I feel like a selfish jerk, sometimes. When I catch myself appearing as though I won't try to earn a significant earning because I don't want my M to be based on money, that it MUST be based on LOVE alone.
Who am I hurting with that thought, that action? My kids, my W, my M, myself...
I rationalize it eventually, believing that with LOVE and PATIENCE, I will become a major if not primary wage earner in the household... if only my W were to just give it a chance... stick with the M and let me get to that place...
Choosing an EA (and possible PA)... to "opt out" of the M... even though we are not D at this time... I feel that's cruel and unusual punishment. Yet, if I do not change, then I can appreciate that my W is finally considering that I may NEVER change and so is pursuing a life without me.
I would just like to hear her words... not the "I really believed this was the one" (the financial opportunity) as though I had finally confirmed that I WAS a failure... but rather "I hoped that was the one, and it wasn't, but there will be other opportunities and I believe in you..."
Anyhow...
Interesting about the $73K (or similar) stat.
My W has not really indicated firmly that she would like me to be the primary wage earner. Although I could say there has been times when my W has said something to the effect that she does not know where her next career move might be, that she had wished she could have been around more for the kids, how she might consider a career change to be more with the kids and doing something new... and so perhaps there is some resentment there, that I have not stepped up to compensate so that she could more comfortably consider those options...

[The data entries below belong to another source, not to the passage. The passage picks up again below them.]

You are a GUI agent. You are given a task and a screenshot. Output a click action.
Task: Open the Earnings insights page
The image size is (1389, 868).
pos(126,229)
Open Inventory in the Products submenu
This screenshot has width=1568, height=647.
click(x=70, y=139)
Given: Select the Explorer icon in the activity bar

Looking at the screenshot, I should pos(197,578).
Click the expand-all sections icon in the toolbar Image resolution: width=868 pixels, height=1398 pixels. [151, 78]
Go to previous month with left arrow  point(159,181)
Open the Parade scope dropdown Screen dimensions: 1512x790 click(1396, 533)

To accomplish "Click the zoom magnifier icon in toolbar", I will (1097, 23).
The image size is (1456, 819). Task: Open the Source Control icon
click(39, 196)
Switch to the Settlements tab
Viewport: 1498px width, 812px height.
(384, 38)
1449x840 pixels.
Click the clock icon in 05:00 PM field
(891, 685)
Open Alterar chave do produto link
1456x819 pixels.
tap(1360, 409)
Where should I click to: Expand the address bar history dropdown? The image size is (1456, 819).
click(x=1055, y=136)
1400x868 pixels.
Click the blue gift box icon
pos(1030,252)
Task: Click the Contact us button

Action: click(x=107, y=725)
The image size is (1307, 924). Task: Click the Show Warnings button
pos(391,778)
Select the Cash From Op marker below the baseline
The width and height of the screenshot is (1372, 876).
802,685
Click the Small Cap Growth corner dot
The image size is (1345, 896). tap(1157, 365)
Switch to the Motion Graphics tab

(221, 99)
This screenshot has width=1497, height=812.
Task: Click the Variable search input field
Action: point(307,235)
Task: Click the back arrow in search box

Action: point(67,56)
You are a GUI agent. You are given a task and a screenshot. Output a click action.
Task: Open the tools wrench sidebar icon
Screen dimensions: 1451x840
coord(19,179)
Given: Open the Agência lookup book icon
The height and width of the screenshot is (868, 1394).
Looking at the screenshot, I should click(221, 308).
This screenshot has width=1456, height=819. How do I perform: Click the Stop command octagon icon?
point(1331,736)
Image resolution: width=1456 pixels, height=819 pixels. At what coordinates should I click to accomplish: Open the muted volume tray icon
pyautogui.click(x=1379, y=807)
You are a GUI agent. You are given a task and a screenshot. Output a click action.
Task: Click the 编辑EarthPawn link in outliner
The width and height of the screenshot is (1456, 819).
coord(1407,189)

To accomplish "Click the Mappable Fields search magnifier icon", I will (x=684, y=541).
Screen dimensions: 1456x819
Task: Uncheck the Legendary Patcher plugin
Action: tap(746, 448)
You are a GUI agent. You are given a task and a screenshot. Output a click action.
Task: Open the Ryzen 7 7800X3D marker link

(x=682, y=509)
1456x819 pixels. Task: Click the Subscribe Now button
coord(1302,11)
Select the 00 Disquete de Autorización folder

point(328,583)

And I have sensed a bit of resentment, that I have that perceived "freedom". Yes, it is a freedom, but swords generally come with two edges. Being able to do what I want, when I want, is freedom. But when I exercise that freedom, I am not earning money... and then I have to work hard to try to catch up.
Regarding "corporate commitment", there is certainly a sense of who I am. My upbringing and beliefs. A certain negativity, to some degree. I have to admit that, given the "small business" mentality and lifestyle I have lived for most of my life, I am now at a point where I am more receptive to corporate life. That there is certainly value to be part of the corporate machine.
I have the fortune to be at a place I am, that I can consider a full career (20 years) before I would consider semi-retirement again. For that reason, I am not opposed to going in that direction. I'm looking seriously at all my options at this time.